*** Data records

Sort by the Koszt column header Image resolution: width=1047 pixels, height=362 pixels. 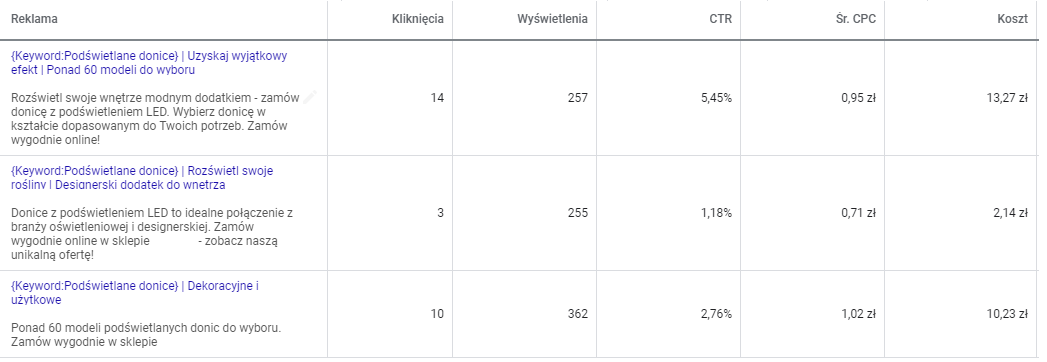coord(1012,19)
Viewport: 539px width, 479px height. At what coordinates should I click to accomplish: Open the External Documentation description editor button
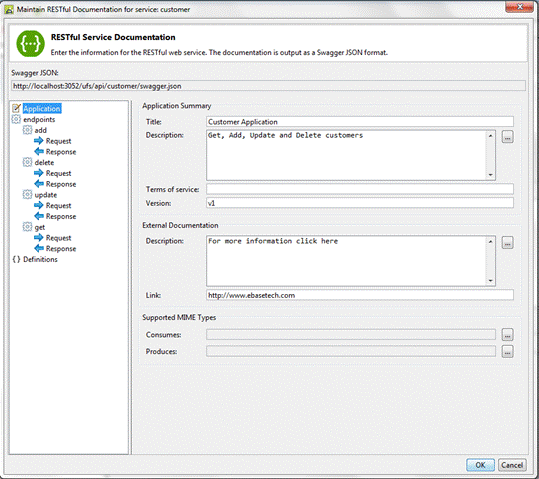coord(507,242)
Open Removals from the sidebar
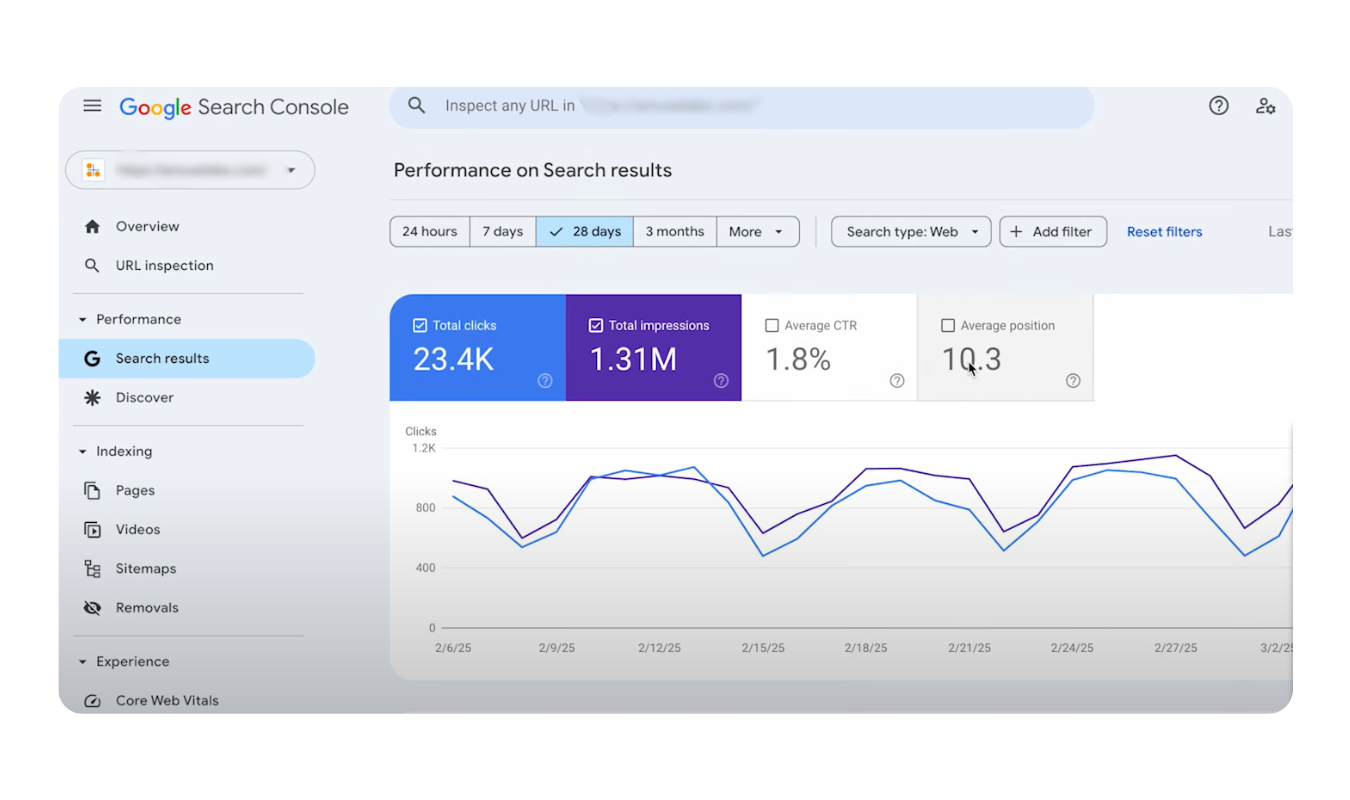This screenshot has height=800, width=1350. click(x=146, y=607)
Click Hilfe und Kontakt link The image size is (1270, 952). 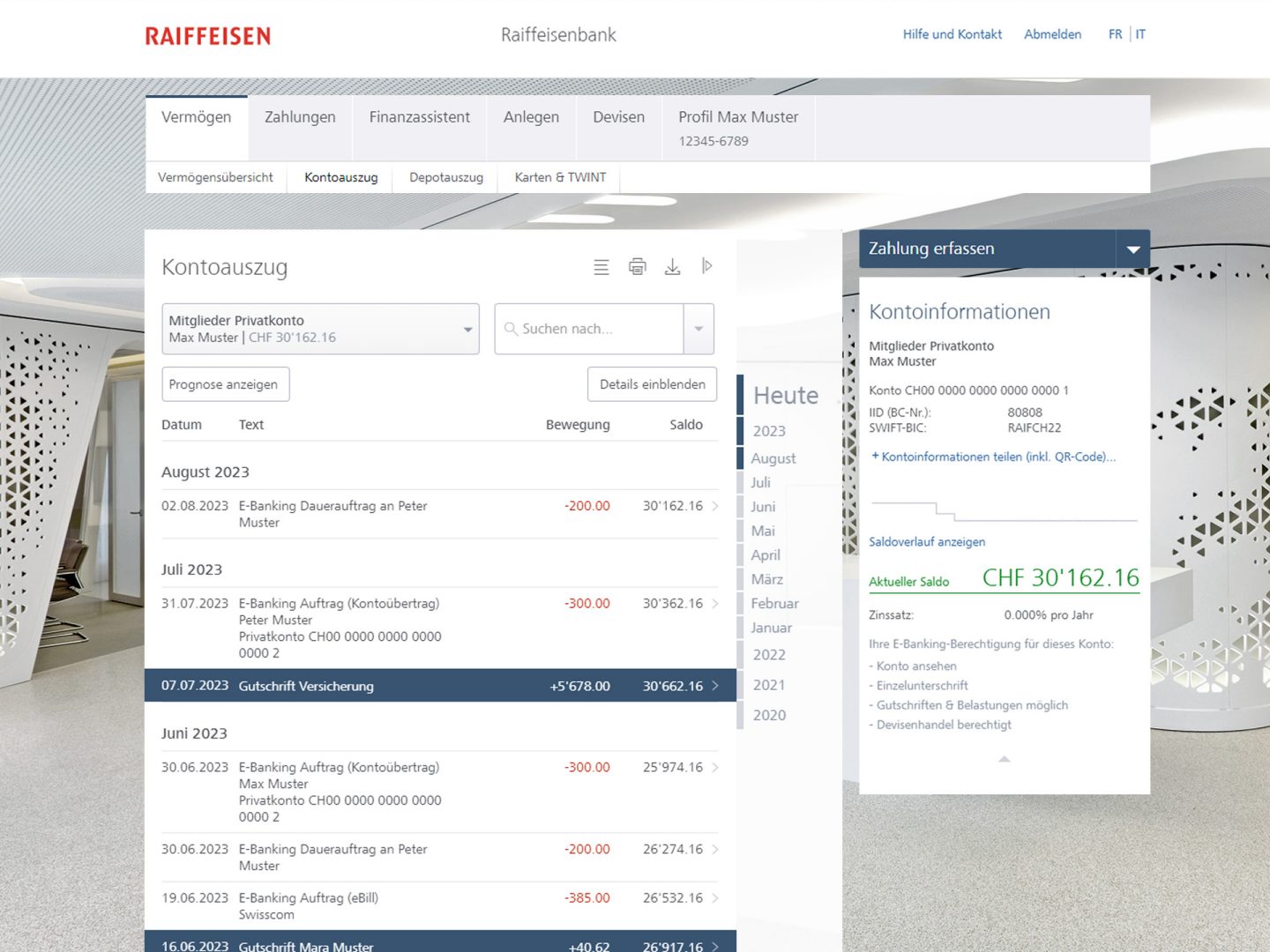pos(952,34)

******
*** Data records

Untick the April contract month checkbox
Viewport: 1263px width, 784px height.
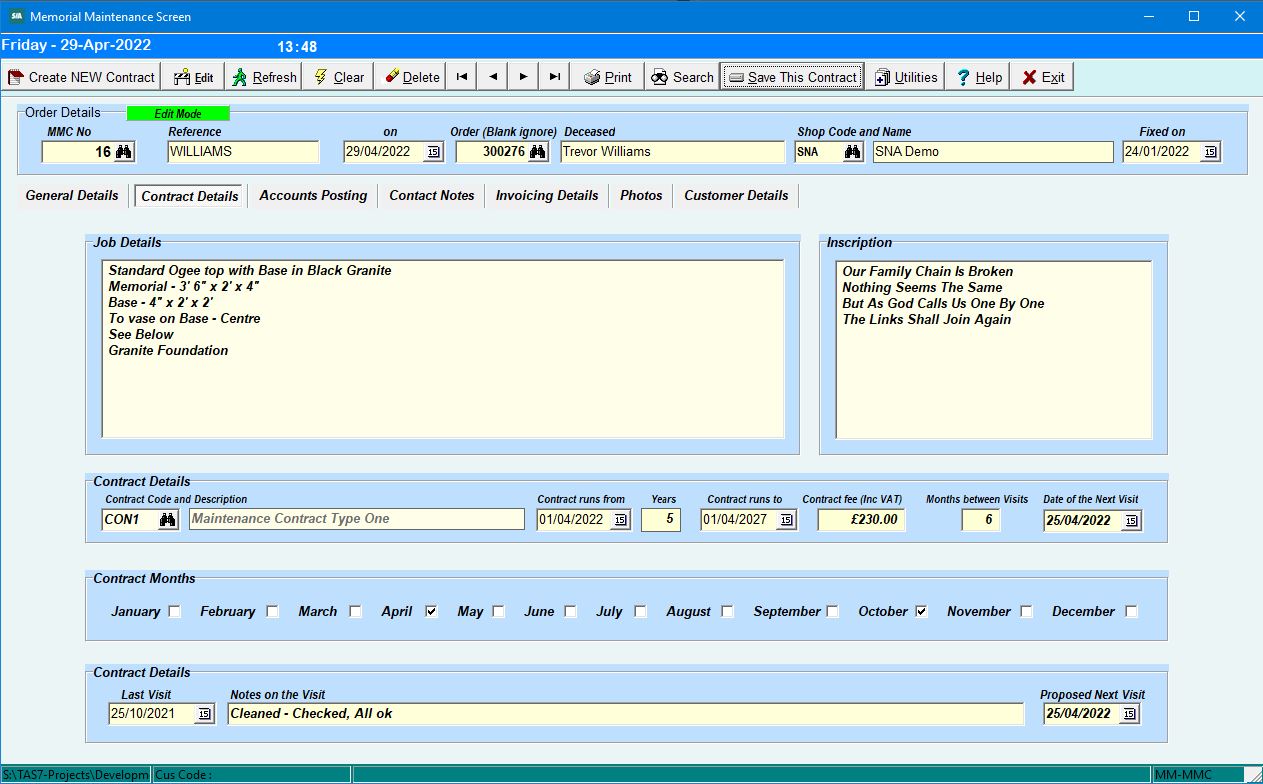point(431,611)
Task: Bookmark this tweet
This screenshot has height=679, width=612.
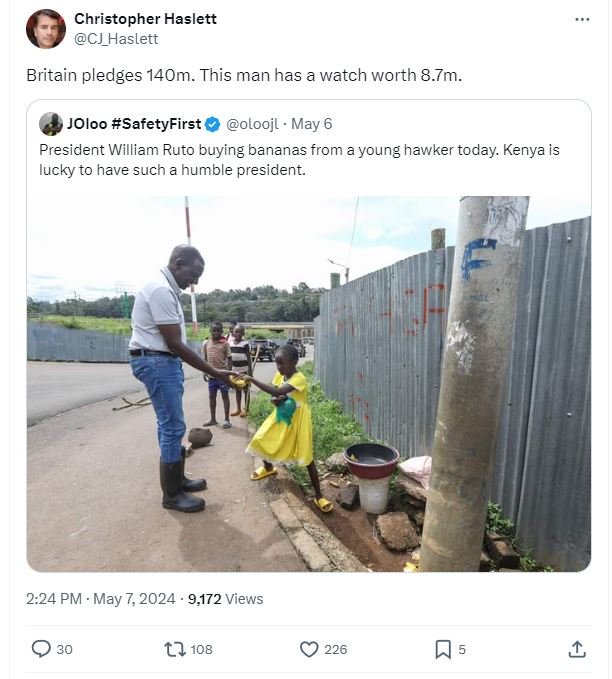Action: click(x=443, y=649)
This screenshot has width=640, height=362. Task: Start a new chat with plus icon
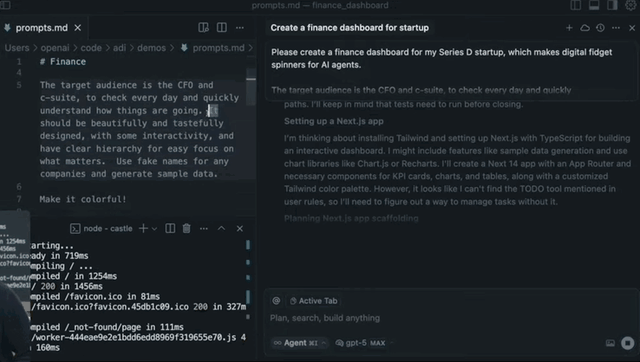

******

Problem details:
Within the material above, only the stretch from the line holding "Task: Bookmark this tweet" through the line holding "This screenshot has width=640, height=362." is to be restated exactly. Pictures are dropped.

Result for this task:
Task: Bookmark this tweet
This screenshot has height=679, width=612.
Action: click(x=443, y=649)
This screenshot has width=640, height=362. Task: Start a new chat with plus icon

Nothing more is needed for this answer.